* [TASK DIRECTIONS] Repeat the whole of the data, keeping every detail the same.

* [GIVEN ENTRIES]

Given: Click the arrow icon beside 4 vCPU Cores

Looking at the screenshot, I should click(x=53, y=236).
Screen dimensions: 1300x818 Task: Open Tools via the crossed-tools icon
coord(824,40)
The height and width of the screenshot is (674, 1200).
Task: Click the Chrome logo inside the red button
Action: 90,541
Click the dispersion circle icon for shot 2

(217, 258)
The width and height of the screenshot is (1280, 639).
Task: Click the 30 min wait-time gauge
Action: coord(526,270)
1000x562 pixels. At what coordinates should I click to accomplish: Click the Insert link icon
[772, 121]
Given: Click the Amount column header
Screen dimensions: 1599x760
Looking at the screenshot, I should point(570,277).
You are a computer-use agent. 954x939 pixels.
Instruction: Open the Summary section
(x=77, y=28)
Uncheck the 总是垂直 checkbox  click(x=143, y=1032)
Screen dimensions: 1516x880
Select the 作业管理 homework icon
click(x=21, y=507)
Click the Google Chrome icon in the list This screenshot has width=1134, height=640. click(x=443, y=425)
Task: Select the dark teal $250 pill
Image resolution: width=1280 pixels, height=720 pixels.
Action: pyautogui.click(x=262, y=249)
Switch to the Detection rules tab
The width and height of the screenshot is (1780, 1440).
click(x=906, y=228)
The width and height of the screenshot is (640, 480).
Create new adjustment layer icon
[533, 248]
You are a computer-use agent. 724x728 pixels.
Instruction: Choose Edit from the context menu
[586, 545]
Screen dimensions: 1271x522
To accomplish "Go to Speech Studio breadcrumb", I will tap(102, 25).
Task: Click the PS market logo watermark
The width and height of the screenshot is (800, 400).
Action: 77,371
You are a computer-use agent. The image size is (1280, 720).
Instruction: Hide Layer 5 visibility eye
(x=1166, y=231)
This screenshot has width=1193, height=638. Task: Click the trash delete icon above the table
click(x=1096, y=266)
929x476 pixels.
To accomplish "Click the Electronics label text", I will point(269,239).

* [RESPONSE BOX]
Given: Click the arrow icon beside 4 vCPU Cores

Looking at the screenshot, I should click(x=53, y=236).
Screen dimensions: 1300x818 Task: Open Tools via the crossed-tools icon
coord(824,40)
The height and width of the screenshot is (674, 1200).
Task: Click the Chrome logo inside the red button
Action: 90,541
Click the dispersion circle icon for shot 2

(217, 258)
The width and height of the screenshot is (1280, 639).
Task: Click the 30 min wait-time gauge
Action: coord(526,270)
1000x562 pixels. At what coordinates should I click to accomplish: Click the Insert link icon
[772, 121]
Given: Click the Amount column header
Screen dimensions: 1599x760
Looking at the screenshot, I should point(570,277).
You are a computer-use agent. 954x939 pixels.
Instruction: Open the Summary section
(x=77, y=28)
Uncheck the 总是垂直 checkbox  click(x=143, y=1032)
Screen dimensions: 1516x880
Select the 作业管理 homework icon
click(x=21, y=507)
Click the Google Chrome icon in the list This screenshot has width=1134, height=640. click(x=443, y=425)
Task: Select the dark teal $250 pill
Image resolution: width=1280 pixels, height=720 pixels.
Action: pyautogui.click(x=262, y=249)
Switch to the Detection rules tab
The width and height of the screenshot is (1780, 1440).
click(x=906, y=228)
The width and height of the screenshot is (640, 480).
Create new adjustment layer icon
[533, 248]
You are a computer-use agent. 724x728 pixels.
Instruction: Choose Edit from the context menu
[586, 545]
Screen dimensions: 1271x522
To accomplish "Go to Speech Studio breadcrumb", I will tap(102, 25).
Task: Click the PS market logo watermark
The width and height of the screenshot is (800, 400).
Action: 77,371
You are a computer-use agent. The image size is (1280, 720).
Instruction: Hide Layer 5 visibility eye
(x=1166, y=231)
This screenshot has width=1193, height=638. Task: Click the trash delete icon above the table
click(x=1096, y=266)
929x476 pixels.
To accomplish "Click the Electronics label text", I will point(269,239).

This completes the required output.